Views expressed (is open to individual interpretation; individuals are free to edit their own opinions)

The activities we choose should always conform to a specific framework (example, spreading awareness) and the solution the activity offers should address the problems defined in the framework.
To the extent possible, we have to ensure that the activity should be applicable not only to the specific beneficiary, but also be applicable and repeatable to a different beneficiary at a different point of time.
The time and effort an activity might ask for should be measured up against the value it adds to the core objective of improving the standard of living. This should be an important metric to consider while deciding or choosing or rejecting an activity.

Shabnam: We need to get going on some activities. This will enable us to get a clearer picture and help us in charting our course of action. At the same time we need to ensure that we do not jump from one activity to another which will just result in token work amounting to nothing.

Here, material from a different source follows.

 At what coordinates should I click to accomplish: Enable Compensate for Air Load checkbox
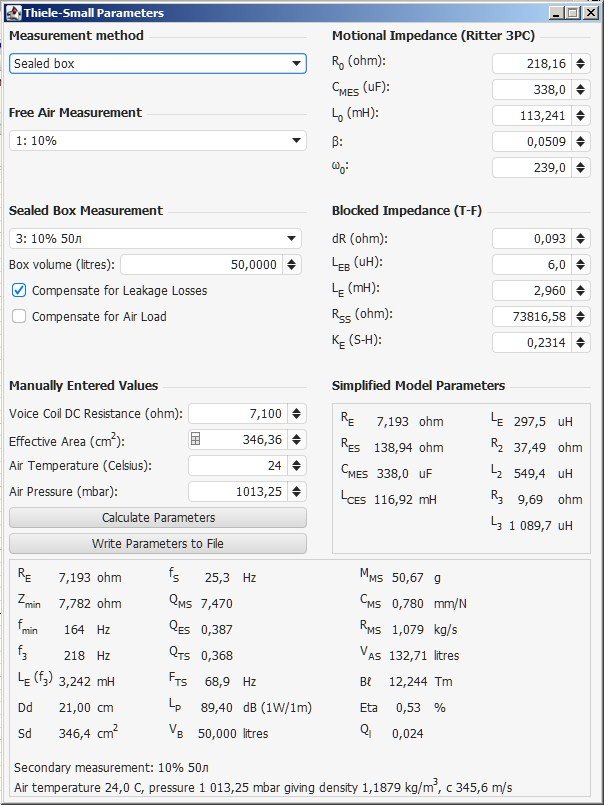pos(19,316)
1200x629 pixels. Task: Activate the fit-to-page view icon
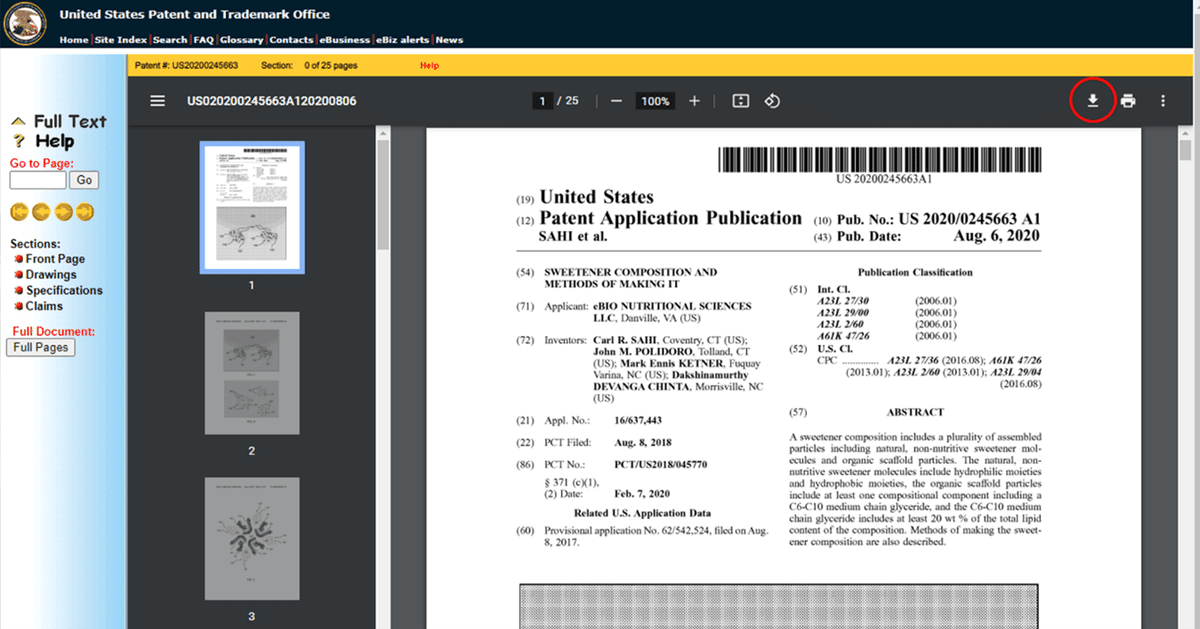click(x=739, y=100)
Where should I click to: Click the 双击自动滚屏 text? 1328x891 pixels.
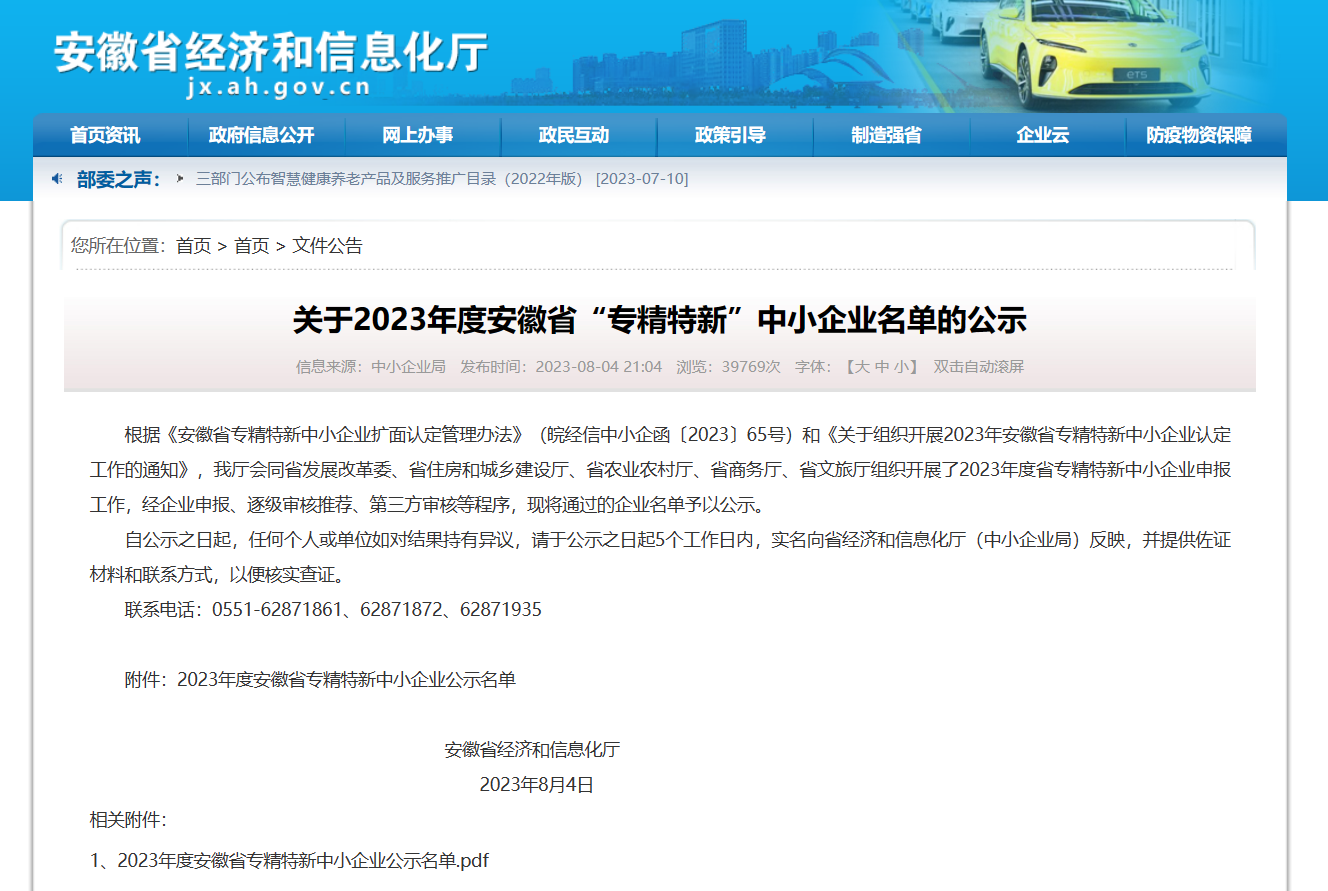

Aishwarya: We need to maintain a balance between thinking and doing. Both are equally important. Reactive steps or activities will lead to loss of focus and reduce our potential output. It will also delay any existing activity that we have taken up. At the same time, we ourselves need a clearer picture and for this we need to be "among the works". We may not lucky to be first-time correct. Iterations will bring out a well-shaped product/plan/solution.